REPUBLIKA.CO.ID, Presiden Bolivia, Evo Morales, mengutuk tindakan yang dilancarkan kepada walikota perempuan Patricia Arce, di mana kelompok pendukung oposisi memotong rambutnya secara paksa dan menyiramnya dengan cat merah, kemudian mengarak Arce telanjang kaki di jalanan kota Vinto. Bolivia diguncang unjuk rasa mematikan pascapemilu, di mana Morales diklaim melakukan kecurangan dalam pemilihan ulang yang digelar bulan lalu.
Kamis (07/11) waktu setempat, di kota Vinto, kelompok pro oposisi memaksa masuk ke balai kota dan menyeret wali kota Patricia Arce ke jalanan sebelum mereka akhirnya membakar kantor tersebut. Dalam cuitan di Twitter, Morales mengatakan bahwa Arce yang anggota partainya, partai Gerakan Sosialisme (MAS), telah "dibawa paksa secara kejam karena pemikiran dan prinsip-prinsip Arce terhadap orang miskin."
Arce telihat diarak di jalanan kota Vinto, rambutnya dipotong, dan badannya berlumuran dengan cat berwarna merah. Dia diseret dan dipaksa berjalan tanpa alas kaki oleh kelompok pendukung oposisi, sebelum akhirnya diselamatkan oleh aparat kepolisian kota Vinto dengan menggunakan sepeda motor.
Partai MAS pun menuntut polisi untuk menangkap para pelaku dan membawanya ke pengadilan. Sementara itu, pihak balai kota Vinto menyampaikan bahwa kini Arce sedang dalam tahap pemulihan setelah peristiwa yang dialaminya.
"Bagi orang-orang ini, menjadi seorang wanita adalah kejahatan, menjadi pribadi yang rendah hati adalah kejahatan, mengenakan rok adalah kejahatan," kata Wakil Presiden Bolivia, Alvaro Garcia.

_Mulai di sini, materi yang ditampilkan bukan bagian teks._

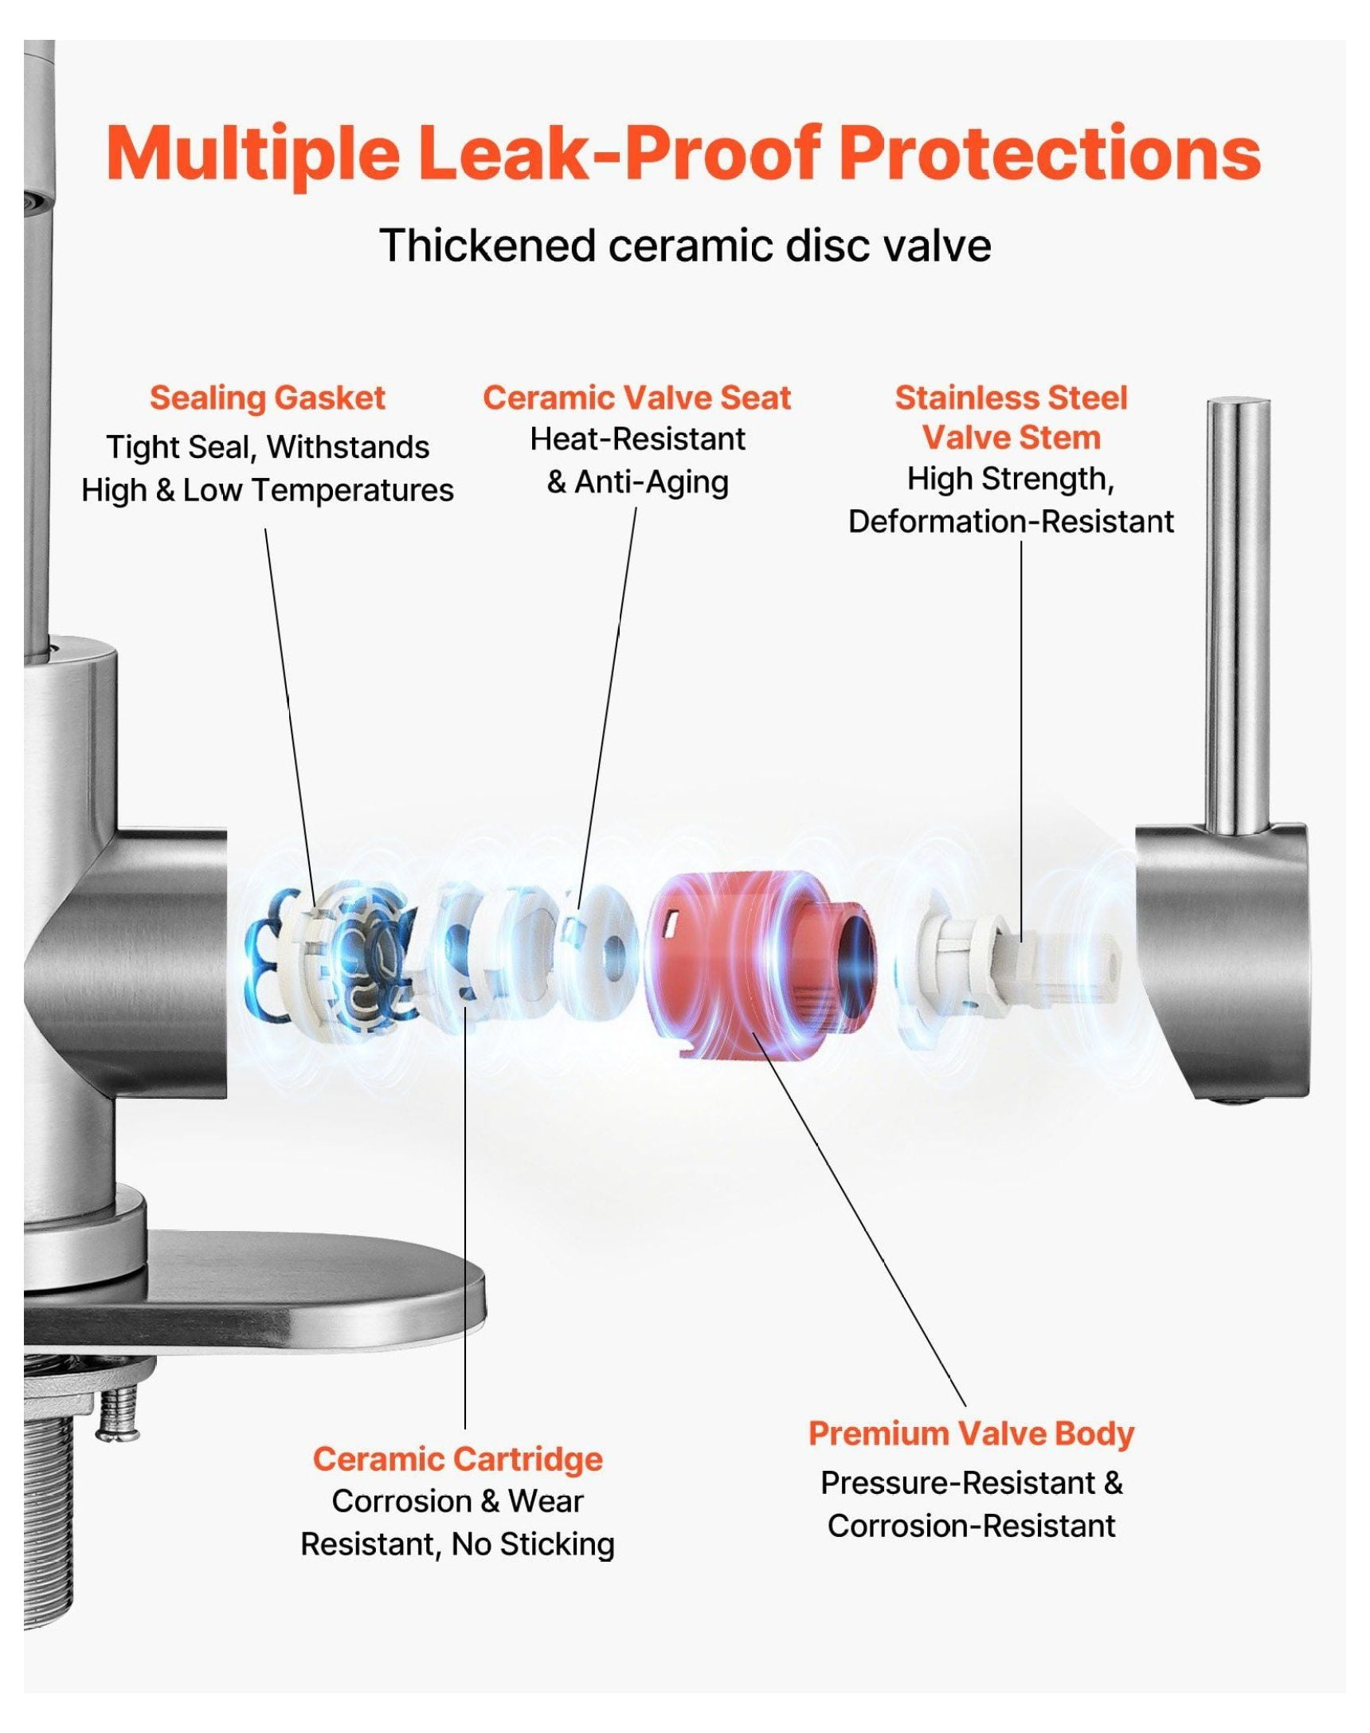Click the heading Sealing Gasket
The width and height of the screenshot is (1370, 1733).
[x=267, y=398]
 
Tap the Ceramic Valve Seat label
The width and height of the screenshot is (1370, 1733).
[x=637, y=398]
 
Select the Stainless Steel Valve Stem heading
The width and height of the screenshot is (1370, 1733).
[x=1011, y=418]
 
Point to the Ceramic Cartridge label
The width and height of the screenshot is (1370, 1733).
[x=457, y=1458]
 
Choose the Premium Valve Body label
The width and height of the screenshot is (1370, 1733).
[x=972, y=1433]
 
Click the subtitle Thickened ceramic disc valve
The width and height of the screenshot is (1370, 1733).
[x=686, y=245]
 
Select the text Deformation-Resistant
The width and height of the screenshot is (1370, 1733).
[x=1011, y=522]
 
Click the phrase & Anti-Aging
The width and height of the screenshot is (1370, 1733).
[x=638, y=482]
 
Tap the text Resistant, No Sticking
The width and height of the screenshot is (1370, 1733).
[x=457, y=1544]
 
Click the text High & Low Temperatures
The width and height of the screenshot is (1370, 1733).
[x=267, y=490]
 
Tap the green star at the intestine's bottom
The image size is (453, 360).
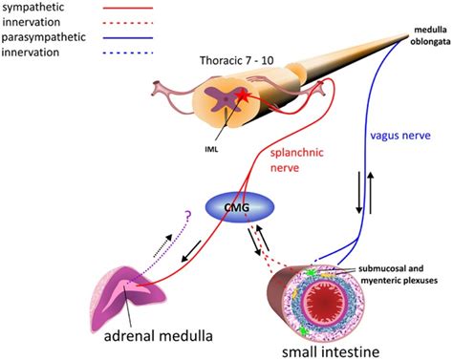click(x=306, y=330)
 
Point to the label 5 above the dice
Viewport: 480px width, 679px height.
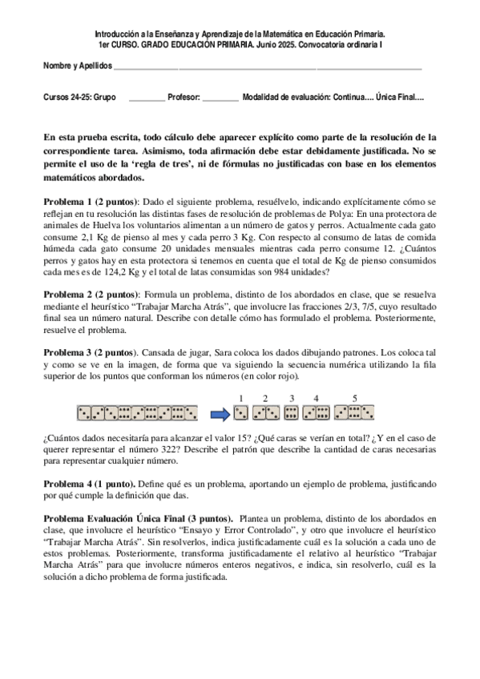click(355, 398)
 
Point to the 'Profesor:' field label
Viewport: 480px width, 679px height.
click(184, 96)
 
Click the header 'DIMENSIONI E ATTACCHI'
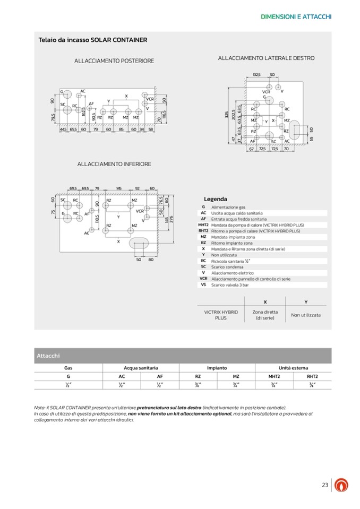pyautogui.click(x=296, y=17)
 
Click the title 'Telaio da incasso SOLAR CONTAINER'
pyautogui.click(x=93, y=40)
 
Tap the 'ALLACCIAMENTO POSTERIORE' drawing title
pyautogui.click(x=114, y=61)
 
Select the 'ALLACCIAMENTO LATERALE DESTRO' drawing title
pyautogui.click(x=266, y=58)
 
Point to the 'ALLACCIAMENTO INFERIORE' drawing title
pyautogui.click(x=114, y=164)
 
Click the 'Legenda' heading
pyautogui.click(x=215, y=199)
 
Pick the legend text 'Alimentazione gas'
pyautogui.click(x=228, y=207)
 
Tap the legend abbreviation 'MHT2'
pyautogui.click(x=203, y=225)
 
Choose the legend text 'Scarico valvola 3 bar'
pyautogui.click(x=230, y=285)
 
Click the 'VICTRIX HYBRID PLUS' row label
pyautogui.click(x=221, y=315)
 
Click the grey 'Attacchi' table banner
pyautogui.click(x=48, y=356)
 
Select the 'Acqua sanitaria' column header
pyautogui.click(x=141, y=367)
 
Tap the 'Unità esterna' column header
pyautogui.click(x=293, y=367)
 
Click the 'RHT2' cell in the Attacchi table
pyautogui.click(x=312, y=376)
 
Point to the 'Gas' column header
pyautogui.click(x=68, y=367)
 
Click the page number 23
pyautogui.click(x=325, y=485)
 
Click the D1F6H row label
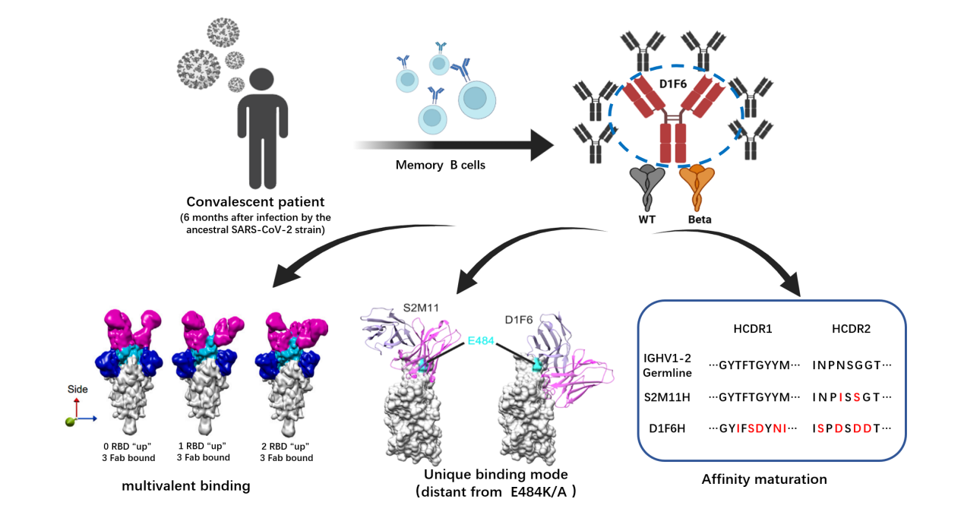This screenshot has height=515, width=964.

Ia menambahkan, "Ini tidak pernah terjadi dalam demokrasi kita. Itu disebut fasisme: menyerang wanita, menyerang mereka karena etnis mereka. Apa yang dihadapi Bolivia kini adalah gelombang fasisme."
Demo kelompok pro-oposisi Bolivia.
Satu mahasiswa tewas
Seorang mahasiswa berusia 20 tahun tewas dalam unjuk rasa Rabu (06/11), di mana terjadi bentrokan antara kelompok pendukung dan kelompok yang anti pemerintah di provinsi Cochabamba, Bolivia.
Dengan demikian total korban tewas bertambah menjadi tiga orang, sejak pemilihan ulang 20 Oktober lalu. Dilaporkan 20 orang mengalami luka-luka dalam aksi unjuk rasa tersebut. Akibat peristiwa ini, tekanan terhadap Presiden Evo Morales untuk turun dari jabatannya pun semakin menguat.
Sebelumnya, pemimpin unjuk rasa Luis Fernando Camacho tiba di ibu kota Bolivia, La Paz, menuntut Evo Morales untuk mengundurkan diri dari jabatannya karena tuduhan kecurangan yang ia lakukan saaat pemilihan ulang bulan lalu.
Tuntutuan juga terus berdatangan dari beberapa wilayah. Camacho, pemimpin kelompok pro oposisi pemerintah dari kota Santa Cruz berencana untuk mendatangi istana kepresidenan untuk memberikan surat pengunduran diri presiden yang harus Morales tandatangani.
Carlos Mesa yang merupakan rival Morales dalam pemilu presiden, bertemu Camacho di bandara menyambut kedatangan Camacho.
"Saya pikir ini adalah momen mendasar bagi oposisi untuk percaya pada sistem demokrasi dan ini merupakan jalan keluar yang damai," ujar Mesa.
Sebagaimana diketahui, Evo Morales yang telah menjabat sebagai Presiden Bolivia sejak tahun 2006, kembali memenangkan kontestasi pemilihan presiden Bolivia dan mengklaim bahwa pihak oposisi tengah berusaha untuk melakukan kudeta terhadap dirinya, dan menyalahkan rival-rivalnya terkait unjuk rasa yang terjadi beberapa waktu terakhir.